◆ Provided text:
• • • • • • •

Students mourn canceled music tours


Saya Deshpande

Music students from Carlmont were planning on touring across the nation, but their trips were canceled due to COVID-19.

For months, Carlmont choir and band members anticipated their upcoming tours. These tours included separate trips to New York and Chicago, which featured a performance at Carnegie Hall and a clinic at DePaul University, respectively.

Then all of a sudden, on March 11, the choir and instrumental music tours were canceled due to increased concern over COVID-19.

“As painful as the cancellation was, it was the best decision. COVID-19 is extremely dangerous, and while traveling to another location might put us at risk, it can put others at an even higher risk. It’s better for everybody that we didn’t go,” said Enya Luo Wimmer, a sophomore and orchestra player.

Although many students understood why the trip was being canceled, many were disappointed.

“I was really sad to learn that the trip was canceled…It was hard for me to focus knowing that something we’d worked so hard for was not happening anymore,” Luo Wimmer said.

This lack of motivation is understandable; according to Incentive Research, having a tangible reward such as a tour at the end of the year increases performance by an average of 22%.

Along with the music tours, Chamber Music Night was also canceled. Many students had already devoted several hours of practice in preparation for the performance, and news of the cancellation disheartened them.

“Thinking about the cancellation of the two big instrumental music events I was looking forward to this semester definitely made me less productive. I know that it was the right thing to do and the safest choice, but it was still just upsetting seeing what was supposed to be the highlight of my freshman and sophomore years be taken away,” said Anjali Mehta, a sophomore and symphony player.

The cancellations were even more upsetting for seniors, as it was their last opportunity to attend music tours.

“I do feel sad that my last choir trip was canceled and that I am never going to have another experience similar to this, but knowing that the cancellation was made for the safety of everyone and that it could potentially save a life makes me feel less sad,” said Amruta Thuse, a senior and choir student.

• • • • • • •

◆ Recorded data:
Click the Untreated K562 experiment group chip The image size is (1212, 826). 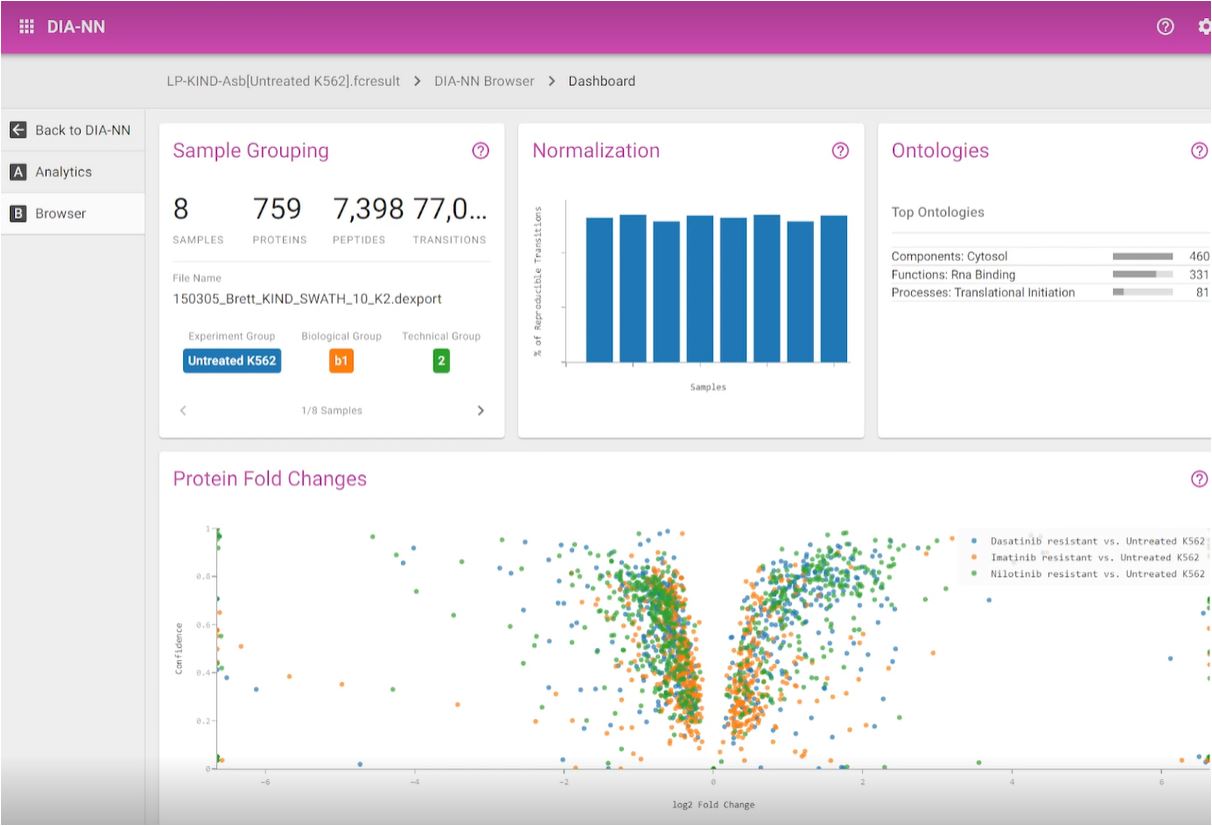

• • • • • • •

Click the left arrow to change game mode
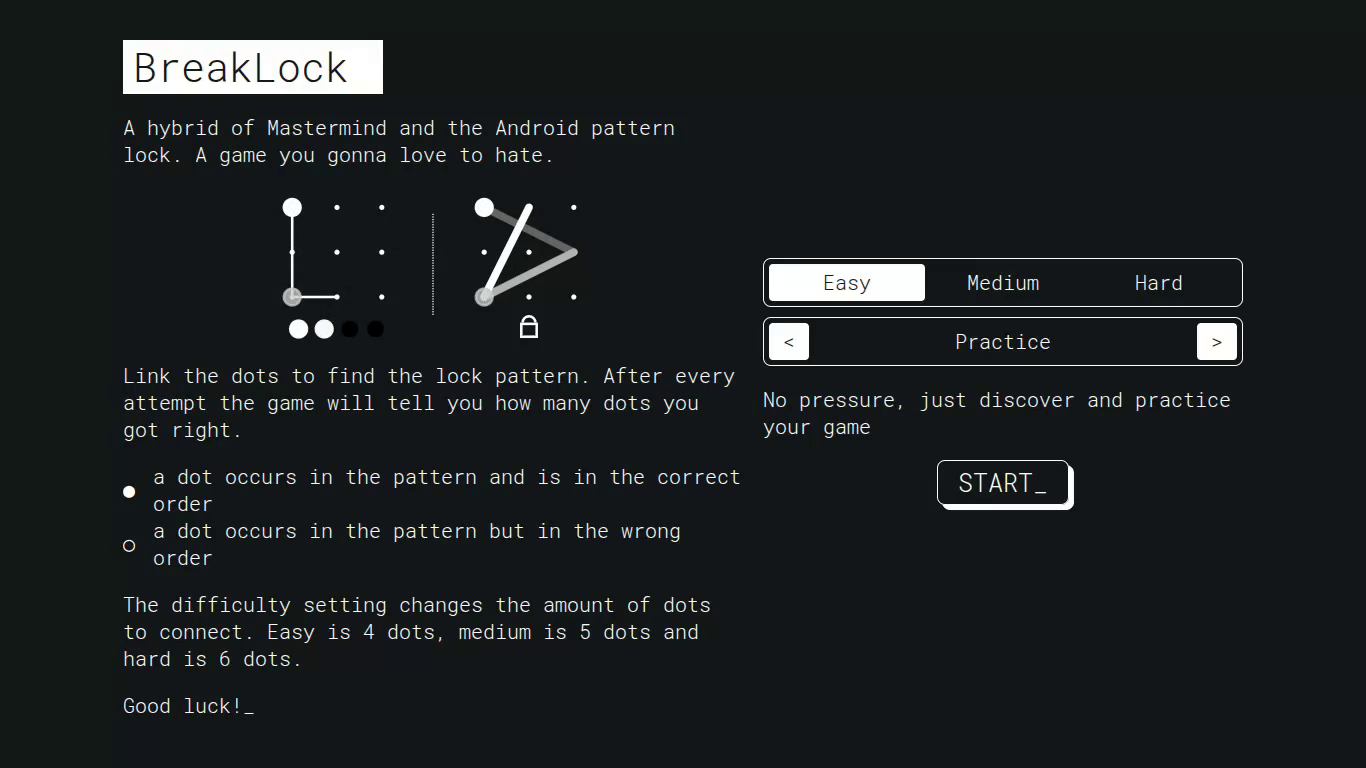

• • • • • • •

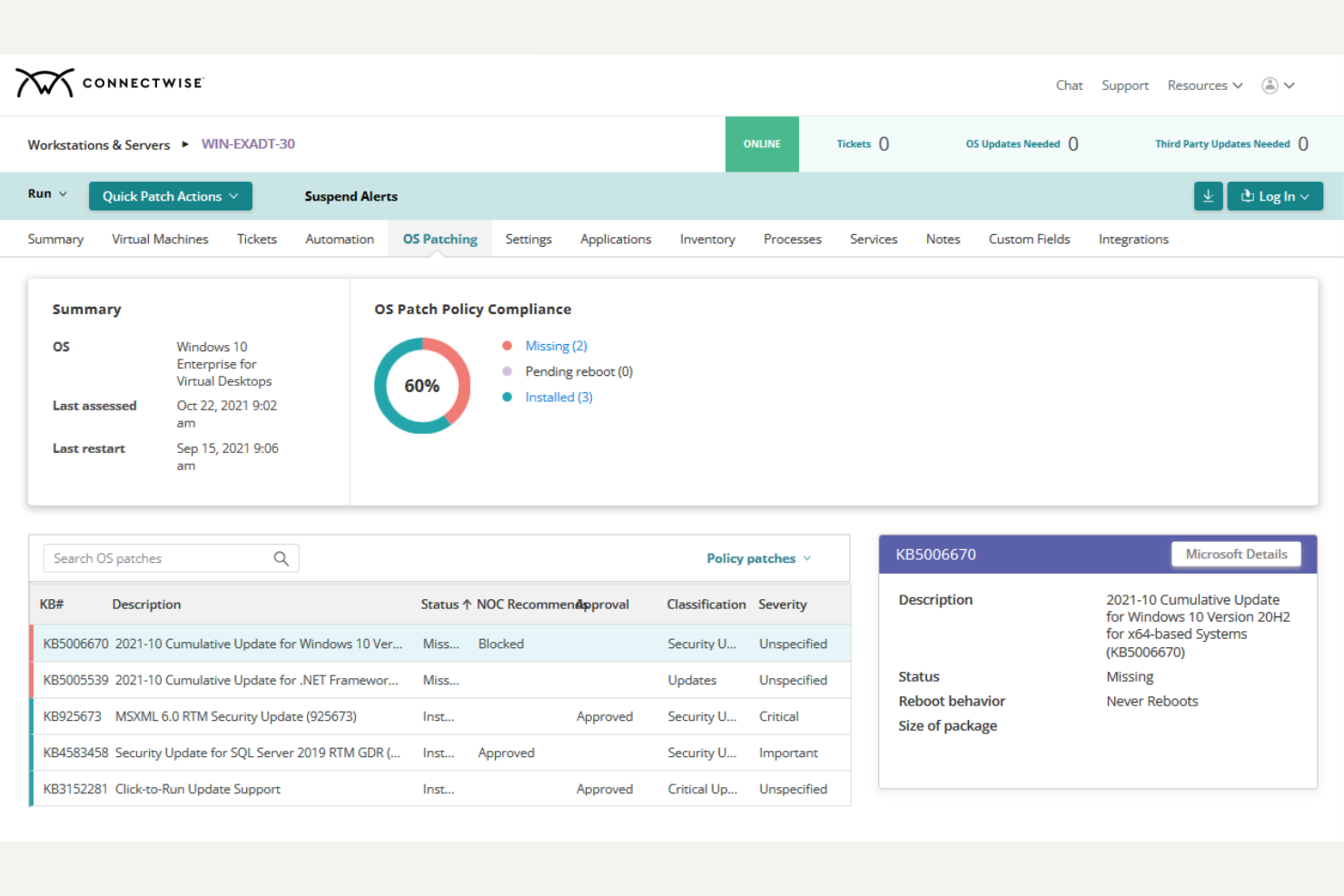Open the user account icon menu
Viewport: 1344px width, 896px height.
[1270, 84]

• • • • • • •

◆ What you will do: Put this sentence from the article about the canceled music tours into Spanish: "Although many students understood why the trip was being canceled, many were disappointed."

◆ Reply to the task: Aunque muchos estudiantes entendían por qué se cancelaba el viaje, muchos se sintieron decepcionados.